Squirrels that make their nest in homes, wreak havoc since they use pieces of house to build their nest. A squirrel's teeth are constantly growing so they have to continuously gnaw to wear them down. They can chew through wood, wiring, and even plumbing.
A pest control professional will trap and dispose of the animals once caught. Once squirrels have established a nest, they do not give it up easily, you can seal up the openings where they get in and out, and they will chew a new hole through the wall to get back in. They must be removed permanently.
Once the house is squirrel-free, it is time to seal gaps in the exterior. Common problem areas are eaves, soffits, cornices, and entry points for wiring and pipes, as well as gaps along the foundation. Loose flashing and siding should be repaired, small cracks caulked tight, and large holes filled with wood, sheet metal, or wire mesh. All vent outlets for dryers, bathrooms, and attics should be covered with metal screening and chimneys capped.
Remove the temptations that attract squirrels, such as bird feeders, and eliminate their means of getting to the house, overhanging tree limbs should be cut back ten feet from the house. Utility lines need to be squirrel proofed wires tougher. Slice a two-foot length of PVC pipe along its length and slide it over the wire. When a squirrel attempts to cross it, the tube will twirl and the squirrel will lose its balance.
Home owners frequently request that captured wildlife be taken away and released into nature.
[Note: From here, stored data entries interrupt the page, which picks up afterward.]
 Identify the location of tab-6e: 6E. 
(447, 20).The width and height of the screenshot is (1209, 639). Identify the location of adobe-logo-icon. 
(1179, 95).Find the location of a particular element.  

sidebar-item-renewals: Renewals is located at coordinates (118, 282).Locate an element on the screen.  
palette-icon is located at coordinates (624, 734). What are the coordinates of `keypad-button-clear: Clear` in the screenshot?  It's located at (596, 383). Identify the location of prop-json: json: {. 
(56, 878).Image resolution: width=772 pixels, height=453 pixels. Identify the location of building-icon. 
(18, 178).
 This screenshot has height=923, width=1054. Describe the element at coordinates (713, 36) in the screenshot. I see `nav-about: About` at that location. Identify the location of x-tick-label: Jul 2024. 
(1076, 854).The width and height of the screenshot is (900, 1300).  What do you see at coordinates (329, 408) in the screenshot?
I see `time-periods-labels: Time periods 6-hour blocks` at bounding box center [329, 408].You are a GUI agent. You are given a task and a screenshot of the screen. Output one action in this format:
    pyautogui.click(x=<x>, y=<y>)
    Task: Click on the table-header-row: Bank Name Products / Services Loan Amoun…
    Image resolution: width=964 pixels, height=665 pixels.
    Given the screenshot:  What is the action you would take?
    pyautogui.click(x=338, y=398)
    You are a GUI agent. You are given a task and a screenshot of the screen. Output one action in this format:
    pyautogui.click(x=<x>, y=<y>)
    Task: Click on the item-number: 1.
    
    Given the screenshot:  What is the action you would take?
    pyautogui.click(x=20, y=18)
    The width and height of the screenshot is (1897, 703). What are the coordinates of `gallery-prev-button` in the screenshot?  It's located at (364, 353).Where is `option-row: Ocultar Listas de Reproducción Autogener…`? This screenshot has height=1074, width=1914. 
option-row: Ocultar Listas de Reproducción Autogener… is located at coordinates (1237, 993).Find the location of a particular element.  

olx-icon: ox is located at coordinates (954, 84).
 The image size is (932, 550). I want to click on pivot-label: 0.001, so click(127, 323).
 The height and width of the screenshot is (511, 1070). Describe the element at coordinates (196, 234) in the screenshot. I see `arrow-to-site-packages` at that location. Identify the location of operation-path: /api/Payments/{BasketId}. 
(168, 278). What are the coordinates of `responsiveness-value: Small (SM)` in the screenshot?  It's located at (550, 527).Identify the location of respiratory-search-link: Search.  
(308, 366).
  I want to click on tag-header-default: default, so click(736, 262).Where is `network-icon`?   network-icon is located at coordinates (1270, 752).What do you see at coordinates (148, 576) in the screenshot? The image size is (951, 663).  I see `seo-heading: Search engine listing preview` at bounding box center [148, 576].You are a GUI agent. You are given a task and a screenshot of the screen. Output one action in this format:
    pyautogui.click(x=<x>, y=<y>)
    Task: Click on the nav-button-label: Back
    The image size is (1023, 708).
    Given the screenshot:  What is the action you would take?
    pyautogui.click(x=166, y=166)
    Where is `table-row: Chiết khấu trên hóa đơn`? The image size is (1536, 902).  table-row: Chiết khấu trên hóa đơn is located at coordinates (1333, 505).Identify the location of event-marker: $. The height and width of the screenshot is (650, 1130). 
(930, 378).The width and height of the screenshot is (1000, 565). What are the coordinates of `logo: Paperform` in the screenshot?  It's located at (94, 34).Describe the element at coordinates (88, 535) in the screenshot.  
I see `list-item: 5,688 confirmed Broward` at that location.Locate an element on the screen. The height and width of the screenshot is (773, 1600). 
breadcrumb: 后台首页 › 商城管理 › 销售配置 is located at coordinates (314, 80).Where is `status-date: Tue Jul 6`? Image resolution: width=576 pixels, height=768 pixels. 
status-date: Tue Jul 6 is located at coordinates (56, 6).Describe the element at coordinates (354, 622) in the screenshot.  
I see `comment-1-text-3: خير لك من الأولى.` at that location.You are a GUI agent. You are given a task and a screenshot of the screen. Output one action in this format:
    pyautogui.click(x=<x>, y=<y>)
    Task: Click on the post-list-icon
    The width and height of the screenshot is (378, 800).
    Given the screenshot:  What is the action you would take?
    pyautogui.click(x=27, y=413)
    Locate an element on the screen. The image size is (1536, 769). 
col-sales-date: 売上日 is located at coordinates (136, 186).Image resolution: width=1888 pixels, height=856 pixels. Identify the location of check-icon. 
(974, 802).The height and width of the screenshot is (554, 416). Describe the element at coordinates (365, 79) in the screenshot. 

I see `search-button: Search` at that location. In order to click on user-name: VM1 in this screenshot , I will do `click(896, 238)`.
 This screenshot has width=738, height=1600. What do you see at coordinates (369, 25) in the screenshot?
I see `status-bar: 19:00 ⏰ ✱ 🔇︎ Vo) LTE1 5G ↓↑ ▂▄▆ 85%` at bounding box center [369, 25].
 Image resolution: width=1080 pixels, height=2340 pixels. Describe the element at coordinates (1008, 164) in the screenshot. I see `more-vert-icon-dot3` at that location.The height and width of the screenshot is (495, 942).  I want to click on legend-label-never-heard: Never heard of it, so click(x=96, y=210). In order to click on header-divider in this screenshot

This is not a good idea because the squirrel may return and re-infest the house, squirrels can find their way back from as far away as ten miles.
In many parts of the country, there are laws against transporting live wildlife. They must be euthanized, his is more humane because trapping and releasing an animal often dooms it to starve.
In houses, fifty percent of unsolved fires are possibly caused by squirrels nibbling on the electrical wires.